Dashiva grumbled under his breath; Perrin caught “hero” and “fool” in equally disparaging tones. Without Faile, he might have agreed. Once Rand peered toward the Aiel encampment sprawled over the hills two or three miles east of the city, and Perrin held his breath, but whatever thoughts Rand had, he kept on the road. Nothing mattered more than Faile. Nothing, whether or not Rand saw it so.

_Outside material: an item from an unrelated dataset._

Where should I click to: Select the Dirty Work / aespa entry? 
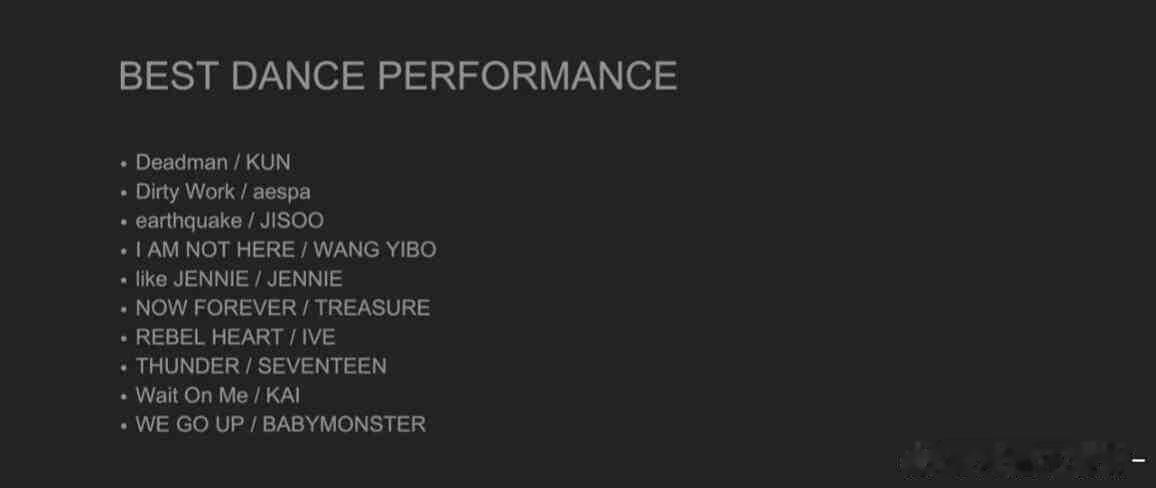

A good half-mile short of the gates, they rode into another camp, one that made Perrin frown. It was big enough for a city itself, a thick band of ramshackle brush huts and rickety tents made from scraps, on burned-over ground, clinging to the high gray walls as far as he could see. This had been called Foregate once, warren of twisting streets and alleys, before the Shaido burned it. Some of the people stared in silence as the strange party passed, at an Ogier, and Aiel Maidens, but most scuttled about their business with wary, sullen faces and a care to notice nothing that was not right in front of them. The bright colors and often tattered cast-off finery worn by Foregaters mingled with the somber garb more usual for Cairhienin, the plain dark clothes of villagers and farmers. The Foregaters had been in the city when Perrin left, along with thousands of refugees from deeper inside the country. Many of those faces bore bruises and worse, cuts and slashes, often unbandaged. Colavaere must have put them out. They would not have left the shelter of the walls on their own; Foregaters and refugees alike feared the return of the Shaido the way a man who had been seared to the bone feared hot iron.
The road ran straight through the camp to the Jangai Gates, three tall square arches flanked by towers. Helmeted men lounged up on the battlements, peering down through the gaps in the stone teeth. Some stared off toward the men on the hilltop, and here and there an officer with a con held a looking glass to his eye. Rand’s small party drew inquiring glances. Men ahorseback and Aiel Maidens; not common companions. Crossbows showed atop the serrated wall, but no one raised a weapon. The iron-bound gates stood open. Perrin held his breath. He wanted very much to gallop for the Sun Palace and Faile.
Just inside the gates sat a squat stone guardhouse, where strangers to the city were supposed to register before entering. A square-faced Cairhienin officer watched them pass with a disgruntled frown, eyeing the Maidens uneasily. He just stood there, watching.
“As I told you,” Dobraine said once they were by the guardhouse. “Colavaere gave free access to the city for Coronation Festival. Not even someone under order of arrest can be denied or detained. It is tradition.” He sounded relieved, though. Min sighed audibly, and Loial let out a breath that could have been heard two streets over. Perrin’s chest was still too tight for sighing. Swallow was inside Cairhien. Now, if he could only get her to the Royal Palace.
Up close, Cairhien carried out what it had promised from afar. The highest of the hills lay inside the walls, but terraced and faced with stone till they no longer seemed hills at all. Broad, crowded streets met at right angles. In this city, even the alleys made a grid. The streets rose and fell reluctantly with the hills, often simply cutting through. From shops to palaces, the buildings were all stark squares and severe rectangles, even the great buttressed towers, each wrapped in scaffolding on a hilltop, the once-fabled topless towers of Cairhien, still being rebuilt after burning in the Aiel War. The city seemed harder than stone, a bruising place, and shadows stretching across everything heightened the effect. Loial’s tufted ears twitched almost without stopping; a worried frown creased his forehead, and his dangling eyebrows brushed his cheek.